Industrial success depends ultimately upon making the factors of production as efficient as possible. The ordinary manufacturer knows this about his own machinery. He may be tempted, in the struggle for immediate cheapness of production, to stint his outlay for repairs and renewals. But the result is that he succumbs to his wiser rival who keeps his machinery at the highest pitch of perfection. In the case of machinery, Nemesis comes too quickly to the individual manufacturer for him to go far wrong. He cannot throw his old machine out of the window and find a new one in the street free of any expense to himself. But with regard to the human machines — the men, women and children whom he employs — it may positively pay him to use up successive relays of workers, throwing them, when exhausted, on the rubbish heap of charity or the Poor Law, and taking in a new generation at his mill gate. But this does not pay the com- munity. Hence we enact a long code of factory legislation so as to ensure that, in the mad race for immediate cheapness, the most important of all the factors in production, the human beings, shall not be unduly depreciated in value, but shall, on the contrary, be progressively increased in efficiency. Thus it is a positive advantage to England, Germany and Switzerland, in the struggle for international trade, that they already enforce systematic factory legislation. We in England are only slowly realising how great this advantage is, and hence our factory code is still imperfect. When we have fully understood this economic aw we shall insist on enforcing a legal minimum for all workers, not only as regards sanitation, education and leisure, but also as regards wages.
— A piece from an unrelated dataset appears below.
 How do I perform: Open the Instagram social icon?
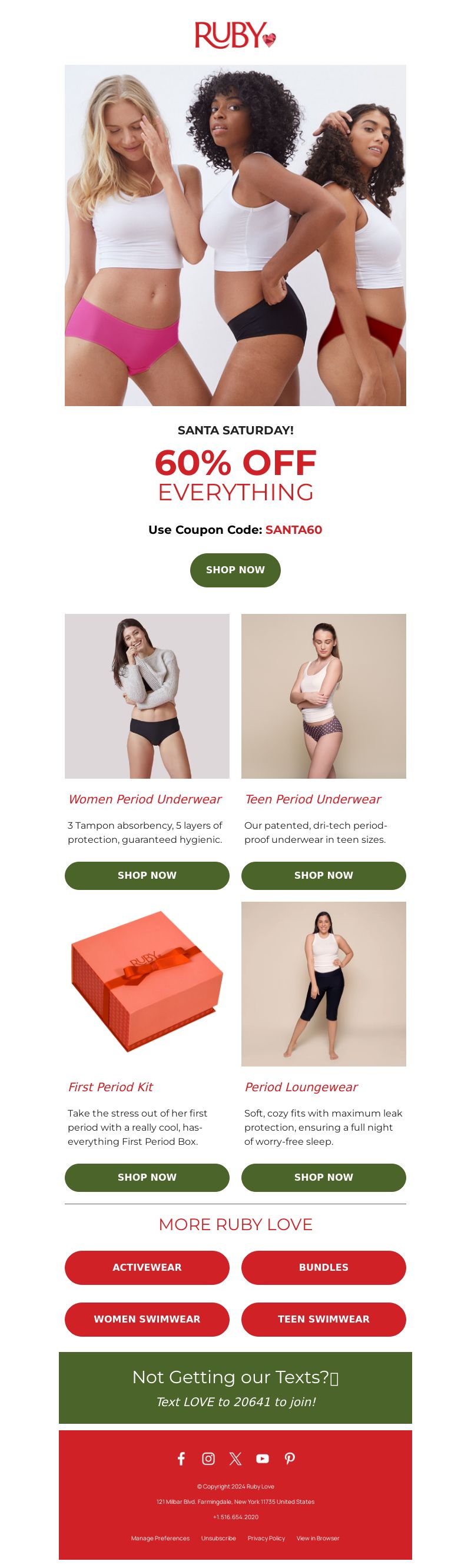click(208, 1458)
Now I come to the cases in which Parliament has passed or will pass a factory act applying to women, but refuses to apply it to men. Are we, who believe in factory legislation, right in accepting this instalment of reform? I say unhesitatingly, yes. I do not base my acceptance on the fact that, in many cases, a law which professes to apply only to women, does, as a matter of fact, impose the same regulation on the men who work in the same mill. This has, as you all know, been the result in our great cotton industry. But this may be an accident. It does not, for instance, hold good of the printing trade. We are in favour of accepting an instalment because we believe in our main argument that regulation positively improves the economic and social position of the persons regulated. Exactly as we English are prepared to accept factory acts for England which we cannot hope to see enforced on our trade rivals in China or Japan, or even in Italy or Russia, so we progressive women are prepared to accept for our sex regulations which we cannot at present enforce on men. What injures women as a class in their struggle to obtain employment, is not their occasional competition with men, but their reckless underbidding of each other. It is this reckless underbidding of each other, as regards hours of work, conditions of work, and wages of work, which makes women-workers, as a class, underfed, overdriven, untrained and incompetent. And this, therefore, is why they find themselves, as a class relegated to the inferior grades of work.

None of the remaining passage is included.